Australian-listed casino operator Crown Resorts Ltd. may have dodged a fatal bullet during the review of its operating license after the Victorian Commission for Gambling and Liquor Regulation (VCGLR) brushed aside allegations that the casino tampered with its poker machines.
An infuriated Australian MP Andrew Wilkie has accused the VCGLR of selling out to Crown after the regulator failed to consider the testimonies of two whistleblowers on the poker tampering issue due to technicalities, according to a Sydney Morning Herald report.
Wilkie claimed that the regulator threw out the statement of his first whistleblower because the man wished to remain anonymous, while the other whistleblower felt her testimony wouldn’t matter after she was told that the VCGLR investigator wasn’t interested in the tampering issue.
The Australian MP reminded VCGLR chair Ross Kennedy that the regulator has protocols that allow anonymous complaints.
“Police and regulators often take information from anonymous sources for investigation.
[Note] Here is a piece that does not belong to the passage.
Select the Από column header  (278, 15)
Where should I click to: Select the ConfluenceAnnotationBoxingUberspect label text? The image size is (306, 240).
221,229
It is firmly my view that we agreed your office would take information my office provided—confidentiality and anonymously if that is what the informant wanted—and then investigate it,” Wilkie said in his letter to Kennedy, according to the news report.
To his dismay, Wilkie claimed that the VCGLR has not responded to the letter he sent two weeks ago.
“I’m releasing this information because the public has a right to know how the Victorian state government and its gambling regulator operate,” Wilkie said in a statement.
The state regulator declined to comment on the issue but it assured the Australian MP that it “takes claims of potential breaches by licensees seriously.”
The MP has been roasting Crown over tampered pokies machines for some time now. Just recently, he submitted to the regulator and police some Crown-branded ‘picks’ that were allegedly used by a former high-roller to jam poker machine buttons to facilitate uninterrupted games.
In April, the VCGLR found Crown Resorts guilty of violating the Gambling Regulation Act of 2003 when the casino operator “adjusted” its gaming machines. Crown was hit with a AUD300,000 (US$226,608) fine, the heftiest punishment ever imposed on the company.